── Material supplied ──

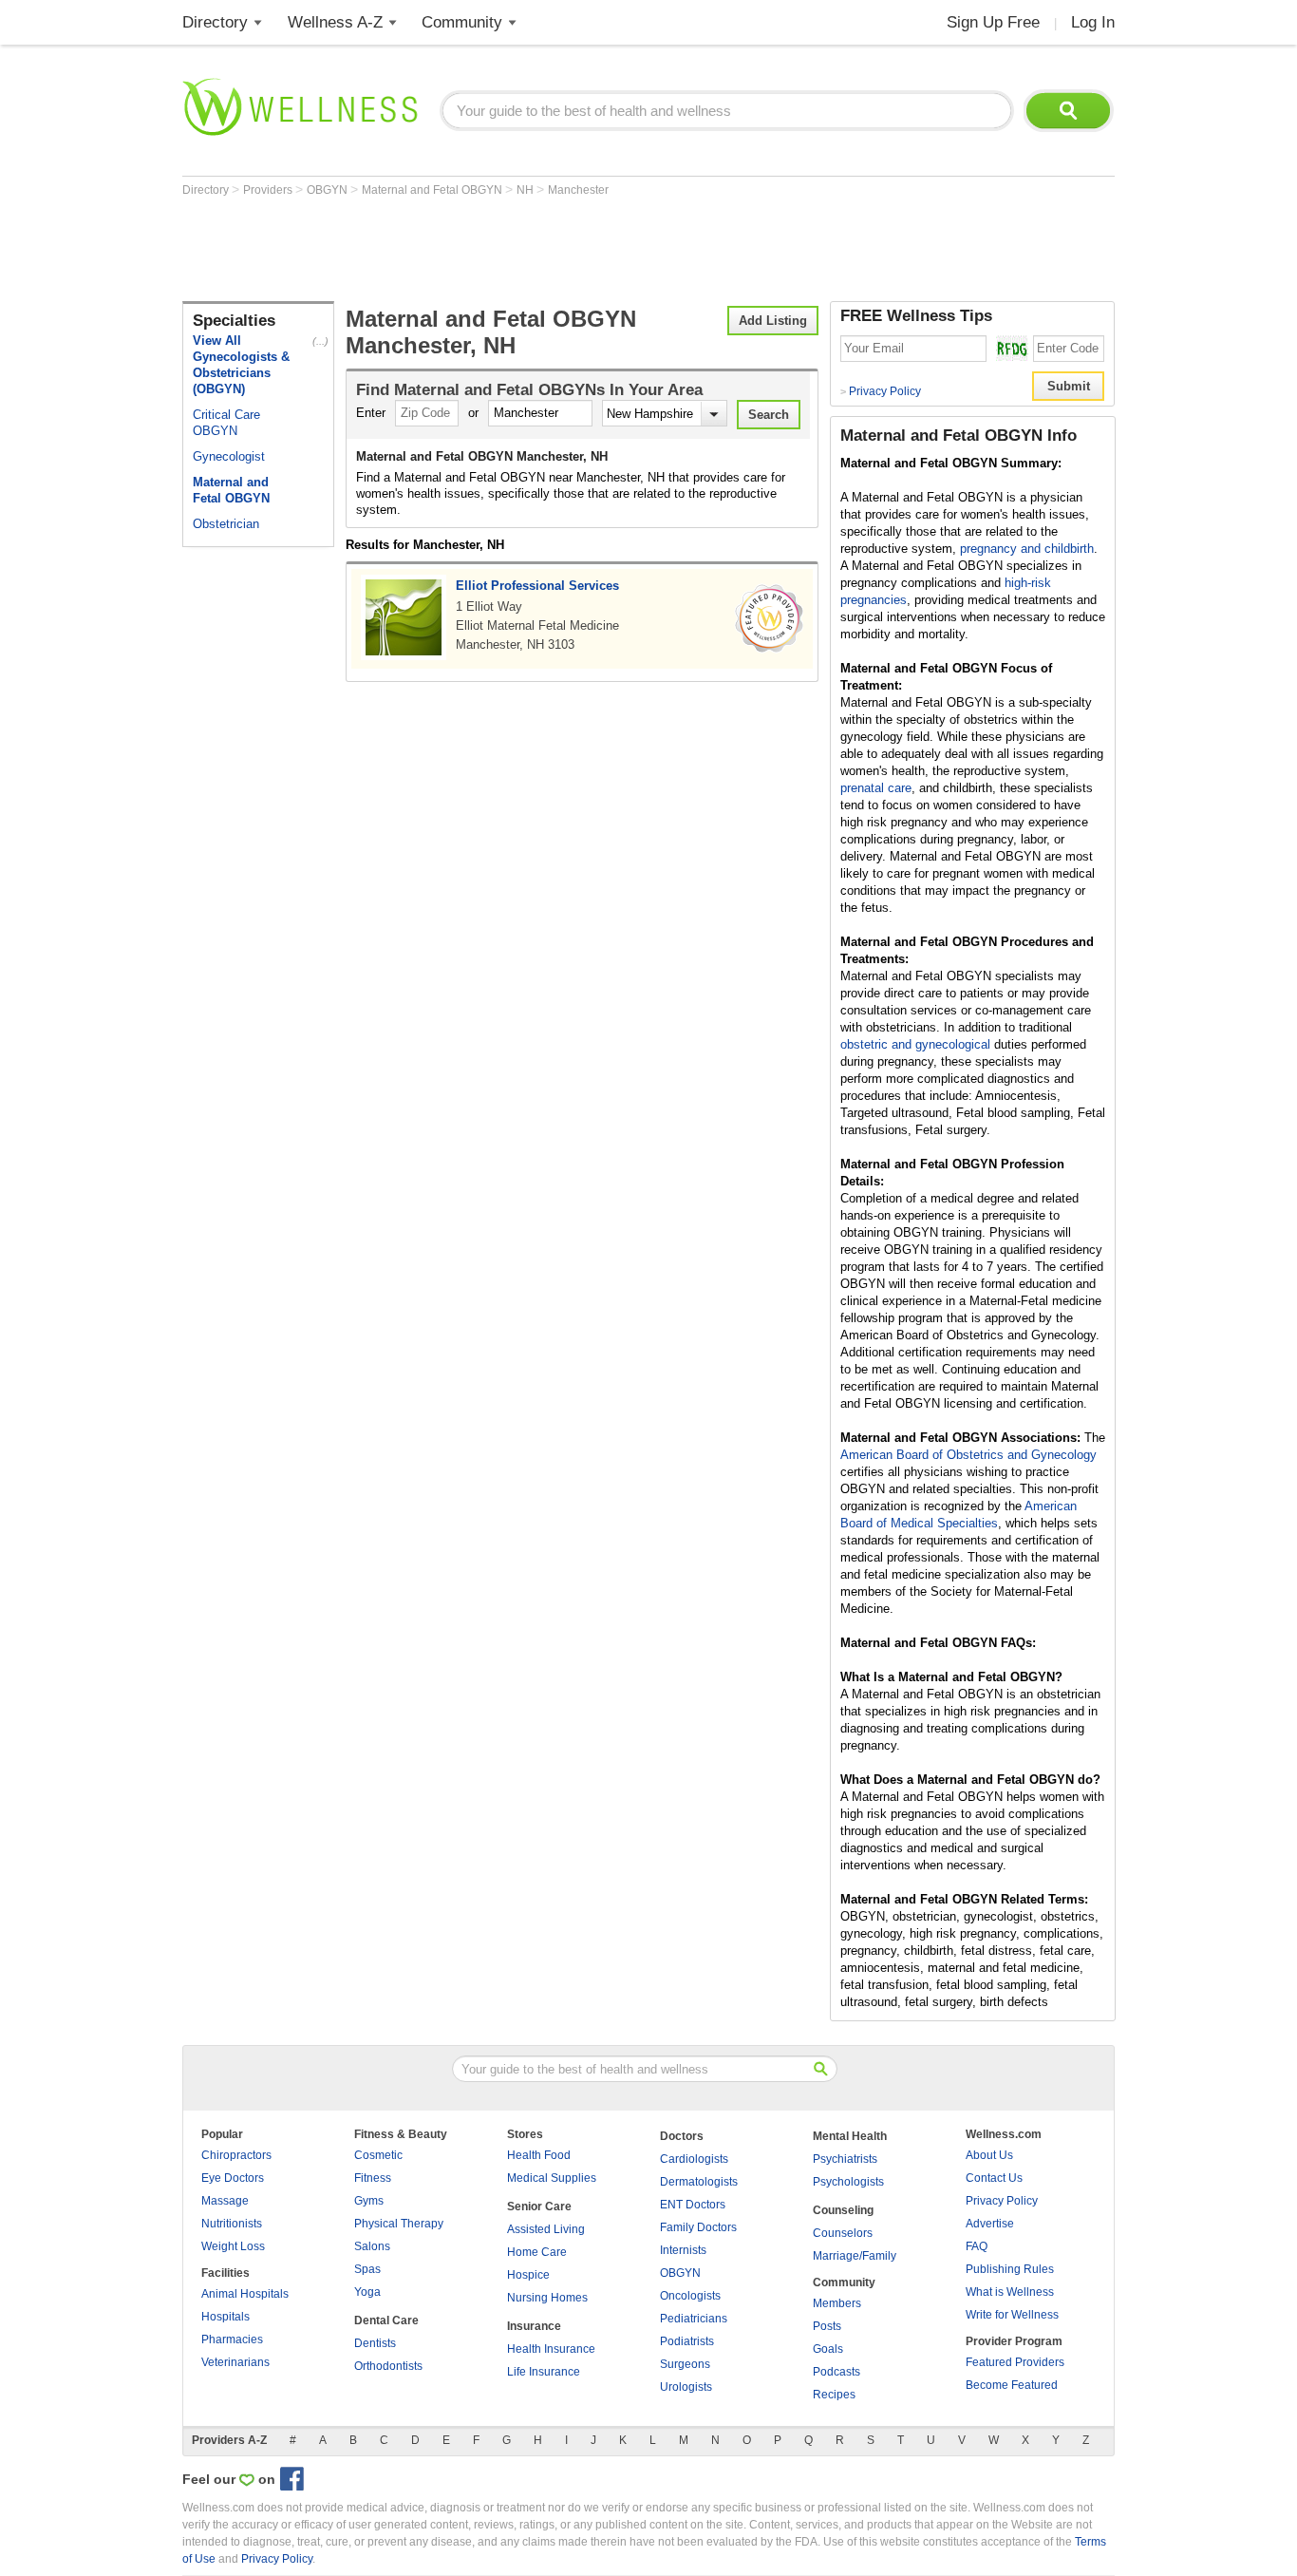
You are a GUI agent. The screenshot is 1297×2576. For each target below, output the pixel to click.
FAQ (976, 2246)
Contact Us (994, 2178)
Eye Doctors (232, 2178)
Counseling (843, 2210)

───

§ What this task involves: Although the records contain pictures, restate them word for word with those pictures left out.

§ Output below:
You are a GUI agent. The screenshot is 1297×2576. For each target below, output the pixel to click.
FAQ (976, 2246)
Contact Us (994, 2178)
Eye Doctors (232, 2178)
Counseling (843, 2210)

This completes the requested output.